# Not Sure What I've Bought!?



## Bareges (Aug 18, 2005)

Evening all Vostok afficionados,

I've just discovered that I won a bid on the B** and, assuming it arrives, going to receive soon another Vostok form a Michele Cucc.... in Bari (I have discovered that he has his own site and I think is a mod on Wa***U***k) any way this is his piccy and words:



> Russian watch VOSTOK AMPHIBIA, made in the late '80s in the Chistopol Watch Factory, one of the biggest factories of watches in Soviet Union and official supplier of the Red Army since 1942. This watch has a big and solid stainless steel case (diameter 39 mm), impressive waterproof crown caseback and crown that makes it water-resistant to 200M. Differently from the current versions, this one has a luminous dot on the rotating bezel and an antimagnetic shield between caseback and movement.
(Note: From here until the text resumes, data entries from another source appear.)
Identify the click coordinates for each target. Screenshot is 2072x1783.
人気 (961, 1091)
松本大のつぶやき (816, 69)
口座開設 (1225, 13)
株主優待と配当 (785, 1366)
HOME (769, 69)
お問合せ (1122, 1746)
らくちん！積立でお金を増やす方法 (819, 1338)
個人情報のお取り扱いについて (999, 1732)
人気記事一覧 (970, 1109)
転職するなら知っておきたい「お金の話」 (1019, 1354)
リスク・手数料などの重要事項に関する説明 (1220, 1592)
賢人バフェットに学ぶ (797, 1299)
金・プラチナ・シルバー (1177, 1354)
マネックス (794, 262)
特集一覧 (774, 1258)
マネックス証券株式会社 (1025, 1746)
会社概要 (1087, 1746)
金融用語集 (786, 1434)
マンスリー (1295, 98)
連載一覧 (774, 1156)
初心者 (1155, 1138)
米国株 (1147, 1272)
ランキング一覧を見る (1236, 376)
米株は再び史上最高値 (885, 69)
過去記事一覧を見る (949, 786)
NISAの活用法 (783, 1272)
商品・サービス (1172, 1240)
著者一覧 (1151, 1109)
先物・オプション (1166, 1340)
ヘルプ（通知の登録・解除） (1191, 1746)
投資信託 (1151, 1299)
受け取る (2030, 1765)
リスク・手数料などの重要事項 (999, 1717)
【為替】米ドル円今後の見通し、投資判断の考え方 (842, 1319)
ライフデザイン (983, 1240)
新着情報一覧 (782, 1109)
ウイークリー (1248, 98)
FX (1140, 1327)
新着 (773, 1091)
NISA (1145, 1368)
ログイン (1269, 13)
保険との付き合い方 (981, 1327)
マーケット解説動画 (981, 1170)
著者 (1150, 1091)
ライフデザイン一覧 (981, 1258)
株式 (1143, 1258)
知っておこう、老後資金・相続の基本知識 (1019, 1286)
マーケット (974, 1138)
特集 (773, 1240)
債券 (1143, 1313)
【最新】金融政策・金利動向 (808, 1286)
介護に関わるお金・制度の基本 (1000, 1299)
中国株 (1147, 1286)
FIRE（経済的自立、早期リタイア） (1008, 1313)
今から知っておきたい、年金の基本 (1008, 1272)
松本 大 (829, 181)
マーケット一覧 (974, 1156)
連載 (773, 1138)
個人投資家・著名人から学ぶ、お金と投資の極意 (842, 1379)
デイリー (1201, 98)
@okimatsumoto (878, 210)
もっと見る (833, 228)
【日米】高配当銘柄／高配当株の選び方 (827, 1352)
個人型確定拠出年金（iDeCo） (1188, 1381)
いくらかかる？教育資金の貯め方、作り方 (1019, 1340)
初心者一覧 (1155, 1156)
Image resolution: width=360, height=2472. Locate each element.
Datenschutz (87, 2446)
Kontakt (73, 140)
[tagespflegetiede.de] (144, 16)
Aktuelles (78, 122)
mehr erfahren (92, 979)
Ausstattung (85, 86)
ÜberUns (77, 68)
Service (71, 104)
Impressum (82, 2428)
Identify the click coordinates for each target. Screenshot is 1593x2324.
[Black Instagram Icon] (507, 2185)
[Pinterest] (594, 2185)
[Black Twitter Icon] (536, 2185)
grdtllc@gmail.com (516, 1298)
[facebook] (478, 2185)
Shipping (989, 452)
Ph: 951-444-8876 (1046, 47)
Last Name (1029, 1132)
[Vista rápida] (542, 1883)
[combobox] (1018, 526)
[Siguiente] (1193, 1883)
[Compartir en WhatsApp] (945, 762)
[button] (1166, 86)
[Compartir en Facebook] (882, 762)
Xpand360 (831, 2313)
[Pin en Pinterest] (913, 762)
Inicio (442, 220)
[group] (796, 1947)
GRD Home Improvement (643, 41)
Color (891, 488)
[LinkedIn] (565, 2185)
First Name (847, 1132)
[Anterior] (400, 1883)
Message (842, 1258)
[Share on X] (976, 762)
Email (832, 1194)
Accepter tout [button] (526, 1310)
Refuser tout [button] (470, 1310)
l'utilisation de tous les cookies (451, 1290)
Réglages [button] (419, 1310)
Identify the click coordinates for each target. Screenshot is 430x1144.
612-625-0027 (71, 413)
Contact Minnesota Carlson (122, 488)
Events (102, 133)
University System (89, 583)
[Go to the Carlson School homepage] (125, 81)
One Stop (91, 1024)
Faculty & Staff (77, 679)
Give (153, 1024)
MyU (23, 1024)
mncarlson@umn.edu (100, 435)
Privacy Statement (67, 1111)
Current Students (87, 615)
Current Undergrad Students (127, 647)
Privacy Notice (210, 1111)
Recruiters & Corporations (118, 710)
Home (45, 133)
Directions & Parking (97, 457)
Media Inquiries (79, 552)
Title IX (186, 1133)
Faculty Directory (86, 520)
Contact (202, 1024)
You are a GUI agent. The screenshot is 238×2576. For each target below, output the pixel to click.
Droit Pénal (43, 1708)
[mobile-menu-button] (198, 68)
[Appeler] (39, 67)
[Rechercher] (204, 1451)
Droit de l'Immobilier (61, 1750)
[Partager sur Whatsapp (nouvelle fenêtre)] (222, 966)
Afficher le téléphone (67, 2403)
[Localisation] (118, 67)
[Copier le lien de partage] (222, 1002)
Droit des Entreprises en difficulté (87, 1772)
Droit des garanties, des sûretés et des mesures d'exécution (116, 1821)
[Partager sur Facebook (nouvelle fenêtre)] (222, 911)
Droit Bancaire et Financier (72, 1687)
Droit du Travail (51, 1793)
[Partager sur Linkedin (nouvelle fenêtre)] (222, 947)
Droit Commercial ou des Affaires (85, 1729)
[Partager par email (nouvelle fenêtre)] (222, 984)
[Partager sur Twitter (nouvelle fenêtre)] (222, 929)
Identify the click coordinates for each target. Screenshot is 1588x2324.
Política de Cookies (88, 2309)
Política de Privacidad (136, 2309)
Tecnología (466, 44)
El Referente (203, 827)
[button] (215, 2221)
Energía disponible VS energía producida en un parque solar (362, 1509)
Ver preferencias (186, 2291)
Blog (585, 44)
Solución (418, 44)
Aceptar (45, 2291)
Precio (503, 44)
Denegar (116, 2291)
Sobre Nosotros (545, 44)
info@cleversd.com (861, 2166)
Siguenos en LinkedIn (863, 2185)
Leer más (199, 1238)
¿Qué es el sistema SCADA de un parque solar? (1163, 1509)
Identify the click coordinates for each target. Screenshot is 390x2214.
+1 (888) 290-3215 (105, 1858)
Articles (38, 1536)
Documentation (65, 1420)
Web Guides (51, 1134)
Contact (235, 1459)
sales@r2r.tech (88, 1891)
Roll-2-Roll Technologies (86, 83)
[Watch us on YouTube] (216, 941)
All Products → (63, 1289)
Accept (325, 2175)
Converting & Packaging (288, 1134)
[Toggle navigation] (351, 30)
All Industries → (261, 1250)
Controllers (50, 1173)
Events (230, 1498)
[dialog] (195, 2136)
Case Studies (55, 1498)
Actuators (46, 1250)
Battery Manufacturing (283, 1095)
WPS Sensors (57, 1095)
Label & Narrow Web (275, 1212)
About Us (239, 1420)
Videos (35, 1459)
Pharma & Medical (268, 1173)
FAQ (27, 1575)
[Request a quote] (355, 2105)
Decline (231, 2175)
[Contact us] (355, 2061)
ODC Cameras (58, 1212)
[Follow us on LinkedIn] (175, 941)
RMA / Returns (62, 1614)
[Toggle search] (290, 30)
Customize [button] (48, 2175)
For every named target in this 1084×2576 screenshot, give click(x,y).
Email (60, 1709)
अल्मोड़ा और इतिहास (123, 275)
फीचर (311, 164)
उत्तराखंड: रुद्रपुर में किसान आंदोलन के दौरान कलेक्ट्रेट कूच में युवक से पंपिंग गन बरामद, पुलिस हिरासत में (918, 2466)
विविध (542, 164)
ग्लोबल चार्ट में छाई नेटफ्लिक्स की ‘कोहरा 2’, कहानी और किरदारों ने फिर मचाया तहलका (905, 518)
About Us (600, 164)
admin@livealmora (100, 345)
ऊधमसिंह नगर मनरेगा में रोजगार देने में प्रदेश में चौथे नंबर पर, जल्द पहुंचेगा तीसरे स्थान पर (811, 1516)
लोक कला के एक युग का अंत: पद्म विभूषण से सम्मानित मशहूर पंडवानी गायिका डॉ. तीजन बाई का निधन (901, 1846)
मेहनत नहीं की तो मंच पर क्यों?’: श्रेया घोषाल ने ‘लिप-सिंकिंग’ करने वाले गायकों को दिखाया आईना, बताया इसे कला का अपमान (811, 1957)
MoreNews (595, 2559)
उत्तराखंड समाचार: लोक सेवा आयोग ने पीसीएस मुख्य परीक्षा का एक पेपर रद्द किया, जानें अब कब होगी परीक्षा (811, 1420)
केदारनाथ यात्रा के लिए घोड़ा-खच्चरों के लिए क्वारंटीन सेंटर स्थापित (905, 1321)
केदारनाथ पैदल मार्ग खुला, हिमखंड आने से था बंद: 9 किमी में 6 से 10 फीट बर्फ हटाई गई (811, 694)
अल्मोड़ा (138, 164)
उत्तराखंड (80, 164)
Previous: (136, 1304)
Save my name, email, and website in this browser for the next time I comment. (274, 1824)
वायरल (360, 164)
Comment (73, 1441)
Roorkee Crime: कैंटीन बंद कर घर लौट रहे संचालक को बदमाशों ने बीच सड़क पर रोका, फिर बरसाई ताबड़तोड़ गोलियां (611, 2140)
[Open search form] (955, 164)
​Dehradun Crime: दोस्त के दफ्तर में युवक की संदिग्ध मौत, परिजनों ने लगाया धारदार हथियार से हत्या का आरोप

The movement is the solid caliber 2409A , 24 mm, hand-wound with 17 jewels, antishock balance wheel, and it works well.












I have taken your (collective) advice and ordered "Russian Wristwatches" - not here yet.

Would be grateful for any opinions/comments.

When the book arrives I can do my own research.......!


----------



## mach 0.0013137 (Jan 10, 2005)

Nice one Bareges









I`ve got the same watch but with a different dial...

*Vostok Amphibia, 17 Jewel 2414A c1980`s*










I`d really like to get one with a dial like yours


----------



## psychlist (Feb 28, 2005)

And I have the same watch with a different bezel! A similar watch appears on one of the Russian watch collector's websites.


----------



## Bareges (Aug 18, 2005)

Thank you Mac..................I like the black bezel psychlist, looks very good







.

I hadn't realised that they made so many variations on the same theme..............hopefully I'll understand more about all this when "the book" arrives.

Charles


----------



## mach 0.0013137 (Jan 10, 2005)

Bareges said:


> Thank you Mac..................I like the black bezel psychlist, looks very good
> 
> 
> 
> ...


The book is good, but not exhaustive, the Russian watch manufacturers have been _very_ prolific over the years


----------



## Xantiagib (Apr 22, 2005)

Michele is one of the good guys so you shouldn't have any problems whatsoever.

(If you do let me know)

He has collected so many that he is finally coming to terms with the literally 100s that he has and is selling some off. God help him when he gets a wife...


----------



## Bareges (Aug 18, 2005)

Xantiagib,

Thank you for your reassurance and offer of help, if required.

As a complete beginner in the whole arena of watches and e**y it is comforting to hear that I am dealing with one of the "good" guys.........................The first attempts at bidding have produced, without a hitch so far, watches from the Ukraine and Lithuania!! Only small beer while I learn the ropes!!


----------